### What is expected:
Among the entries, which lines carry the string "computer"? Copy every one.

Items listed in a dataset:
++++++++++

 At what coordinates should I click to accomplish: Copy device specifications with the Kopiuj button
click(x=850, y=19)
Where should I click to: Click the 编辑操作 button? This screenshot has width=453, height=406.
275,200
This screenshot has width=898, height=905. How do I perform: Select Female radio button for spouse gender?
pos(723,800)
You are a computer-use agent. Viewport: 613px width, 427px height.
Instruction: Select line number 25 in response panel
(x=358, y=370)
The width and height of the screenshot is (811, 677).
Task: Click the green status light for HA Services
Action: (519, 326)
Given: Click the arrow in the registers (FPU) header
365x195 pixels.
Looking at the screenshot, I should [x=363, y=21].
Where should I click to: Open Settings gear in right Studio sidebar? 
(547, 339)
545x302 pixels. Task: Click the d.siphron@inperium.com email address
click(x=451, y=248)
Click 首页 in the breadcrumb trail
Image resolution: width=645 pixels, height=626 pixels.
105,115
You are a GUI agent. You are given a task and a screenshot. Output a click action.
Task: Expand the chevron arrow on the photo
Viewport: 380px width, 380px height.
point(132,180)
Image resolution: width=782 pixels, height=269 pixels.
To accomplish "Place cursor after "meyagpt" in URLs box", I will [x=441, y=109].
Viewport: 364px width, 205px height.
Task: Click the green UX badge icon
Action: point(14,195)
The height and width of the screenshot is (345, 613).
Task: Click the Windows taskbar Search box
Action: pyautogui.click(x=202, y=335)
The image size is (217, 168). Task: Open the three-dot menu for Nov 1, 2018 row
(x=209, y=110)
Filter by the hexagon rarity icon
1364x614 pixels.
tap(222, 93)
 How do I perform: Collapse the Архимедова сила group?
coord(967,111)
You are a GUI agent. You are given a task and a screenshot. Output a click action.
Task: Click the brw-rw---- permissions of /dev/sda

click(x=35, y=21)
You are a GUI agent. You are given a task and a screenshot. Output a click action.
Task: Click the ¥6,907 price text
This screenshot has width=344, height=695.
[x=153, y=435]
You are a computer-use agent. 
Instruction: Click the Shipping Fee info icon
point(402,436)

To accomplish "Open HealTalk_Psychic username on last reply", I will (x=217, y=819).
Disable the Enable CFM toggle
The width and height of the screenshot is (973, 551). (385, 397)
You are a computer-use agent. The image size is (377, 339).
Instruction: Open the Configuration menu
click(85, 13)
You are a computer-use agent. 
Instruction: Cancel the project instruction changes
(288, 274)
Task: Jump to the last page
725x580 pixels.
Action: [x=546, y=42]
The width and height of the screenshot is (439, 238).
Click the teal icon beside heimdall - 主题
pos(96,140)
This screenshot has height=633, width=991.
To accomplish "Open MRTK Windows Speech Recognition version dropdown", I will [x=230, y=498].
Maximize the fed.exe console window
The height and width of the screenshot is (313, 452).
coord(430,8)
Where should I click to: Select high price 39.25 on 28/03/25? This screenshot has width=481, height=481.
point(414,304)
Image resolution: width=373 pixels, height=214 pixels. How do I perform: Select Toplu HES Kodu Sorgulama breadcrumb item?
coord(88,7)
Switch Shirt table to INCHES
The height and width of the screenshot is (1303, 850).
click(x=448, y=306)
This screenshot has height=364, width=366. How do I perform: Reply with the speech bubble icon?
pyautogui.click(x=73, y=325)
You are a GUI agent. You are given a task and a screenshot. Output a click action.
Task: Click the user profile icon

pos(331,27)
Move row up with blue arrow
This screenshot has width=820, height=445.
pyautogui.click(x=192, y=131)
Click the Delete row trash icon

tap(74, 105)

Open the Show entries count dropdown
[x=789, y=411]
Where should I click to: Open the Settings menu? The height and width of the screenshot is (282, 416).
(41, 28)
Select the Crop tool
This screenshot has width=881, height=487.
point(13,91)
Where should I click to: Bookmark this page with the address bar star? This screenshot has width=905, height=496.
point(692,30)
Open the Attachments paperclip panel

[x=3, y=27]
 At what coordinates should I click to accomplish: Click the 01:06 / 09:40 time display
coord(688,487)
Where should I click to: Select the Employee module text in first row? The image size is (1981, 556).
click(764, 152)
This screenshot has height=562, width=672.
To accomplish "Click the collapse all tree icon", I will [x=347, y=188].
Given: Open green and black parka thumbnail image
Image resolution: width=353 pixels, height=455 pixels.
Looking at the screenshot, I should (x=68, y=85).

++++++++++

### Result for this task:
You are a computer-use agent. Viewport: 613px width, 427px height.
You are a computer-use agent. 
You are a computer-use agent. The image size is (377, 339).
You are a computer-use agent. 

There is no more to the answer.